La chronique inédite du no 530 Suppl. Franç., s'accorde avec celles de St-Denis pour accuser surtout de ces désordres les Anglois indisciplinés. « Le roy d'Engleterre devoit faire vuidier les forteresces à ses despens, et néanmoins pluseurs Englois descoururent sur le royaume de France en pluseurs routes. Et estoient d'iceux qui desdites forteresces estoient partis et se tenoient par manière de compagnie. Et pluseurs s'en alèrent en Bretagne à Jehan de Montfort. Et s'en assembla une grant route qui s'en ala vers Avignon, et prisrent le pont Saint-Esperit, etc., etc. » (Fo 79, vo.)
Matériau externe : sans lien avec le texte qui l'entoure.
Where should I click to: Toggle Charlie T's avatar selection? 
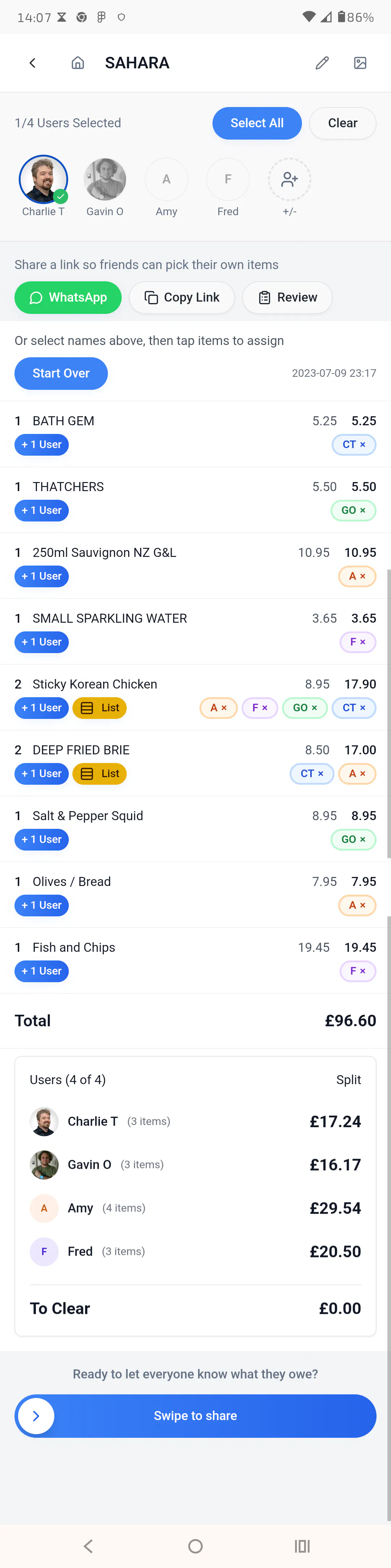[43, 179]
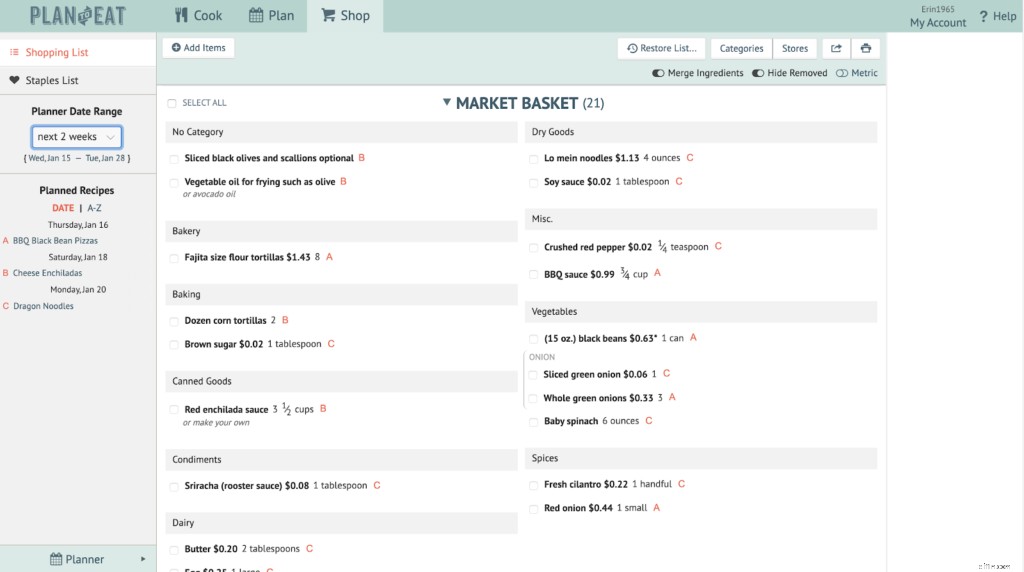1024x572 pixels.
Task: Check the Select All checkbox
Action: click(172, 103)
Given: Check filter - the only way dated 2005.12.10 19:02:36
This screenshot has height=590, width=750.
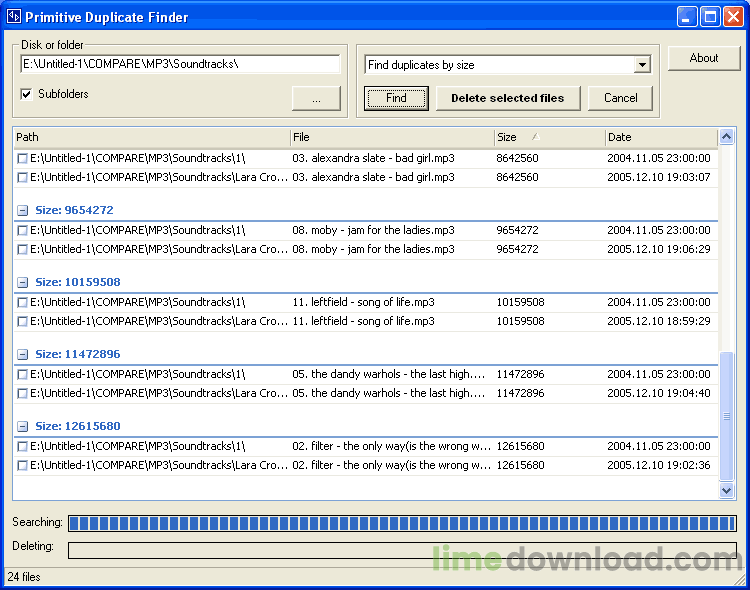Looking at the screenshot, I should coord(23,466).

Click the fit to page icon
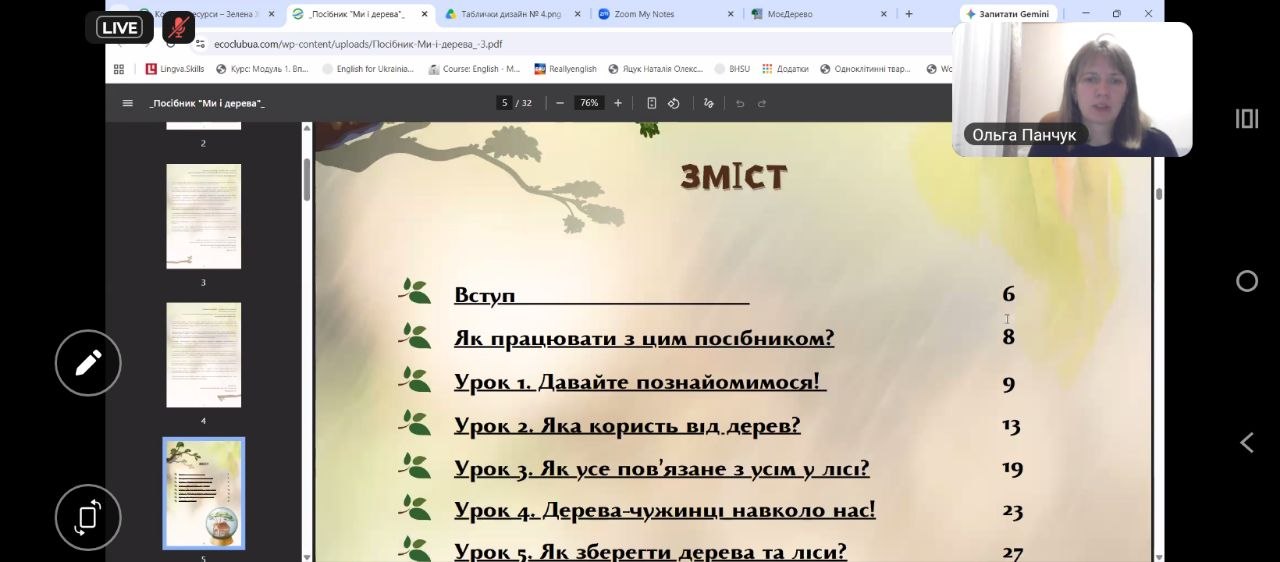(x=652, y=103)
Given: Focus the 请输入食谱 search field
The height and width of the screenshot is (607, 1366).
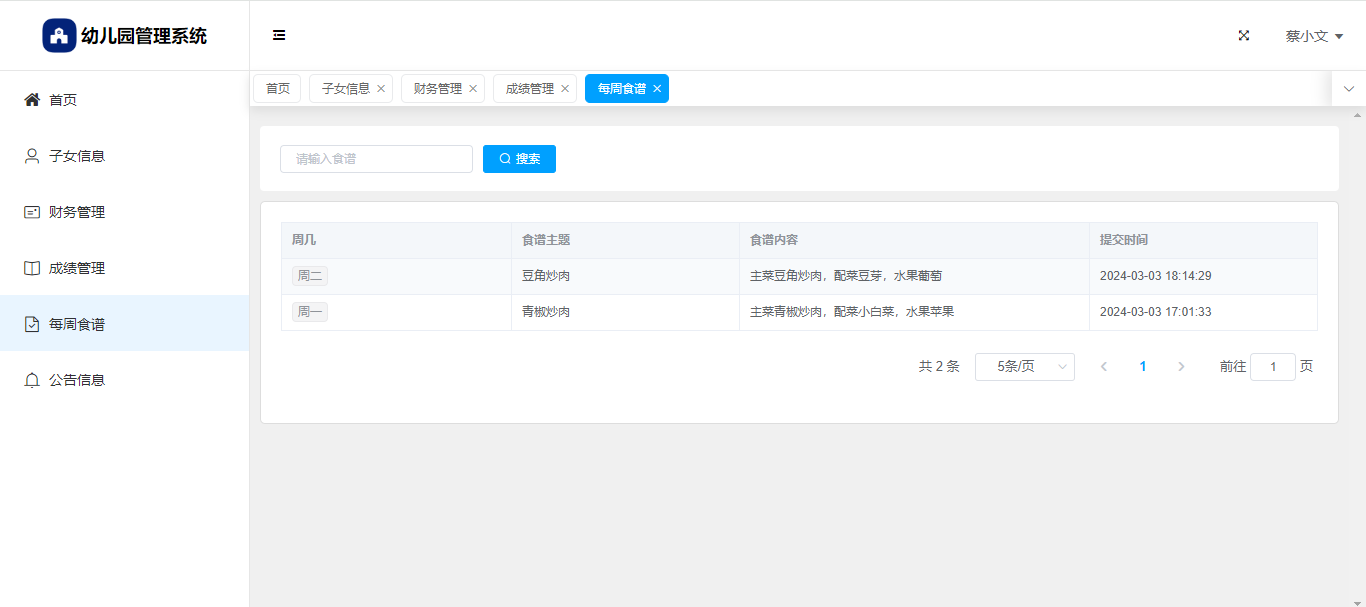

[215] Jaques Leriche. Variante : Jaques de la Roche.

CXXXVI.

Coment le roy de France entra à Paris. Et de pluseurs incidences.

ANNÉE 1361

Le dimenche treiziesme jour dudit moys de décembre ala le roy de France à Paris et y fu reçu moult honorablement, et furent les rues et le grand pont par où il passa encourtinées, et fu une fontaine oultre la porte Saint-Denis qui rendoit vin aussi habondamment comme sé ce feust eaue, et portoit-l'en sur le roy un paile d'or à quatre lances. Et ala le roy droit à Nostre-Dame faire son oroison et puis retourna descendre au Palais. Et luy firent ceulx de Paris un bel présent de vaisselle qui pesoit environ mil marcs d'argent.

Item, le jour des Innocens, fu pris le Pont du Saint-Esprit et la ville par ceulx de la Grant compaignie, qui s'estoient partis de France. Item, le treiziesme jour de janvier ensuivant, comença celuy an le parlement. Et par avant avoit eu présidens à Paris par un an ou environ, qui avoient autel povoir comme parlement.

Item, le jeudi vint-huitiesme jour dudit moys de janvier, furent pris, du commandement des réformateurs qui lors avoient été establis nouvellement, monseigneur Nicolas Braque, Almaury Braque son frère, Jehan de Brunetout, Hugues Bernier, Jehan Poillevillain, Jaques Lempereur, Gauchier de Vannes, Jehan Arrode. Et furent eslargis le huitiesme jour ensuivant. Item, en iceluy moys fu faite l'ordenance de faire retourner les Juifs en France.